Sonic fans will find a lot to like in Sonic the Hedgehog 4: Episode II. Sidekick Tails returns, rival Metal Sonic makes a playable comeback if you own Episode I on the same console, and those pesky physics issues have been ironed out. Those looking for a true sequel, a true reason for that number 4 to be there may be disappointed and maybe even a little bored.
In SEGA’s never-ending mission to return Sonic to his glory days — they’ve practically remade Sonic 1 with Sonic 4: Episode I and redid entire levels from a bunch of Sonic games in an entire game dedicated to the hog’s past in Sonic Generations – they neglected to push the series’ further in any considerable way in Episode II beyond Sonic and Tails’ team-up attacks. It all looks too familiar. Just like Episode I pulled level and enemy design from Sonic 1, Sonic 4: Episode II pulls entire levels from Sonic 2, as well as several elements of Sonic 3, and of course Sonic CD. It’s great that Sonic controls well, and it’s cool to see the turtle and chicken robots from Sonic 2 in HD, but as far as creative effort goes, I’m not really seeing it here.

[Interface element records]
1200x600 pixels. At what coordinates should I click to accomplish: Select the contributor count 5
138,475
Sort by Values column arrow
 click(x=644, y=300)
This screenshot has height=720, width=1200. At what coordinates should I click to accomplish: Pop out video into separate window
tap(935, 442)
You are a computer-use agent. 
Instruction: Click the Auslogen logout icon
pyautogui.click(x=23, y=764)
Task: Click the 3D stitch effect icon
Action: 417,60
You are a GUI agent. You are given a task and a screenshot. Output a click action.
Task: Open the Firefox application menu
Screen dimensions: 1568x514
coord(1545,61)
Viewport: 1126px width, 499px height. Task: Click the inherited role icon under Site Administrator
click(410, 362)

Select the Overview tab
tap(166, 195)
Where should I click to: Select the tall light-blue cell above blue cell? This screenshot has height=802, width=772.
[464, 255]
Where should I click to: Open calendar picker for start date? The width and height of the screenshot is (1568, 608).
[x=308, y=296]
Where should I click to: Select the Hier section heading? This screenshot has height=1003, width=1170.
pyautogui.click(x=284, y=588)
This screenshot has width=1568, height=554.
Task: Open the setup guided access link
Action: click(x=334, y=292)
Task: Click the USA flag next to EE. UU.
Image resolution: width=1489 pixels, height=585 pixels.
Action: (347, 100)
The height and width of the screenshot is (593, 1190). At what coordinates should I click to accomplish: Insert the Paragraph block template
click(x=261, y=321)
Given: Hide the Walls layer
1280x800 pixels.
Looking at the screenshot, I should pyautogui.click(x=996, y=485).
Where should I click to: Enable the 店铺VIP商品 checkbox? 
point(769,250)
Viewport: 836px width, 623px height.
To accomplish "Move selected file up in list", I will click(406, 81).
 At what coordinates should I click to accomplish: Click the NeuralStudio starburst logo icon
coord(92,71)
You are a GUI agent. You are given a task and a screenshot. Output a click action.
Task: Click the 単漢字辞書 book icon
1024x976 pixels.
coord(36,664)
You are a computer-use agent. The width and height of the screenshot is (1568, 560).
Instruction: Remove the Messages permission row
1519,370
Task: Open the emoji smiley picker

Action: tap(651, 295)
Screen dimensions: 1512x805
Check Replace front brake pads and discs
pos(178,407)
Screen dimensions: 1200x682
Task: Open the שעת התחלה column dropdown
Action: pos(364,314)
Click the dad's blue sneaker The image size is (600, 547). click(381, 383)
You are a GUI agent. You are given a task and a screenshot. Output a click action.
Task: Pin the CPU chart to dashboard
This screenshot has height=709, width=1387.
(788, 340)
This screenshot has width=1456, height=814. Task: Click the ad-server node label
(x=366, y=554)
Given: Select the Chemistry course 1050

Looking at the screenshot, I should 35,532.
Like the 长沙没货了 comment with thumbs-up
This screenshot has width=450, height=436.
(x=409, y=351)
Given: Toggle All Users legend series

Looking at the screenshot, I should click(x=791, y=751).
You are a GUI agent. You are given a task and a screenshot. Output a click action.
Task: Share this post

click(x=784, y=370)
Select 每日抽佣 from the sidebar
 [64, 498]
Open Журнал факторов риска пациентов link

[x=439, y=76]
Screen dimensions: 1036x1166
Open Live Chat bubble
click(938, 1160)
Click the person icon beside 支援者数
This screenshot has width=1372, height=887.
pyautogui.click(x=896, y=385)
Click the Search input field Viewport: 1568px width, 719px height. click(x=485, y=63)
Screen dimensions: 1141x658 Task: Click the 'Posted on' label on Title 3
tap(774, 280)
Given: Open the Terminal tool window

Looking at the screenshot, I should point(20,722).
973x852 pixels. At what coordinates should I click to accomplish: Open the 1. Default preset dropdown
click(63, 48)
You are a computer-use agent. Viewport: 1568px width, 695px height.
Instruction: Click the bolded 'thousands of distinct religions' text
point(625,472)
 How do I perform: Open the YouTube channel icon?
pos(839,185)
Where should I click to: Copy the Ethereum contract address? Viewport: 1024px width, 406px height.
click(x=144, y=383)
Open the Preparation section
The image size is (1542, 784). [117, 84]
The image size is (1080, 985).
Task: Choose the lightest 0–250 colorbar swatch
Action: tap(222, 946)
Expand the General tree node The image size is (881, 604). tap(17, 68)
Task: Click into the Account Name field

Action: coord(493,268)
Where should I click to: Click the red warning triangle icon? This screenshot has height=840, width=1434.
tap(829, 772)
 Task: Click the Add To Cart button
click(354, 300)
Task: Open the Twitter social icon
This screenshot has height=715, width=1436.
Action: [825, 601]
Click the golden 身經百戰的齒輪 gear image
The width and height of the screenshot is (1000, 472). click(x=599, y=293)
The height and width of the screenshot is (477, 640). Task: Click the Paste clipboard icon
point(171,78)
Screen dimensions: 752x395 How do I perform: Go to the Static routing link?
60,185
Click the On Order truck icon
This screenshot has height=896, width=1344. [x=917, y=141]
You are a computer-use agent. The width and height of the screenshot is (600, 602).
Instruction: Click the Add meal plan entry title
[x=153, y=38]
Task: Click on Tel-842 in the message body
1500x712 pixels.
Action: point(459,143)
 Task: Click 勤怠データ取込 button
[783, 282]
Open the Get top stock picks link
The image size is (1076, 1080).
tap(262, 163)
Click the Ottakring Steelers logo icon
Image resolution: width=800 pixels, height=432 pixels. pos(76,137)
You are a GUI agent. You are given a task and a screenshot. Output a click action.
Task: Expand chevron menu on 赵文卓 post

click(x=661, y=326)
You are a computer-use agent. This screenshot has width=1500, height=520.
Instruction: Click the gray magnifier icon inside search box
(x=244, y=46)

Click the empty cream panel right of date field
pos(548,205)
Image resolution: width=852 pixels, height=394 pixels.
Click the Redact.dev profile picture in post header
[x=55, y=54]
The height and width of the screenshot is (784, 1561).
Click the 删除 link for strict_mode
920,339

# [TASKS TO COMPLETE]
1 – In the Sonic 4: Episode II review, what must a player own on the same console to play as Metal Sonic?
2 – Decide whether each statement agrees with the Sonic 4: Episode II review, and answer yes or no, quoting the words that settle it: (a) Tails is back in Episode II. (b) Episode II still has the physics problems. (c) Episode I borrowed its level and enemy design from Sonic 3.
3 – Extend the Sonic 4: Episode II review, picking up right after its final sentence.
You won't need this material.

# [OUTPUTS FOR THE TASKS]
1 – Sonic the Hedgehog 4: Episode I.

2 –
(a) Yes: "Sidekick Tails returns"
(b) No: "those pesky physics issues have been ironed out"
(c) No: "Episode I pulled level and enemy design from Sonic 1"

3 –
I never thought I’d say this, but… I’m becoming tired of the nostalgia-mining. I think I’m ready for Sonic to go in new directions, whatever those may be. I know, I know, after years of whining and complaining that Sonic’s not what he used to be, now that we got several games in the classic style, I want something… well, new. Something like the BioWare Sonic RPG, something like the Archie comics or the OVA. Not exactly those things, but something like them. Maybe something minimalist like a “Team Ico” version of Sonic, where he’s all alone in a desolate land and an army of robotic monstrosities encroach upon — okay, yeah, this is not the time or place for that, but I think we got our money’s worth with the past few Sonic games. Colors, Generations, and Sonic 4 pretty much nailed the classic style we all wanted back and Episode II demonstrates that the only ideas Sonic Team has left are old ones we’ve all seen before. After 20+ years, perhaps it’s time to evolve.
But first, Sonic 4: Episode II.
I never thought I’d say this, but… I’m becoming tired of the nostalgia-mining. I think I’m ready for Sonic to go in new directions, whatever those may be.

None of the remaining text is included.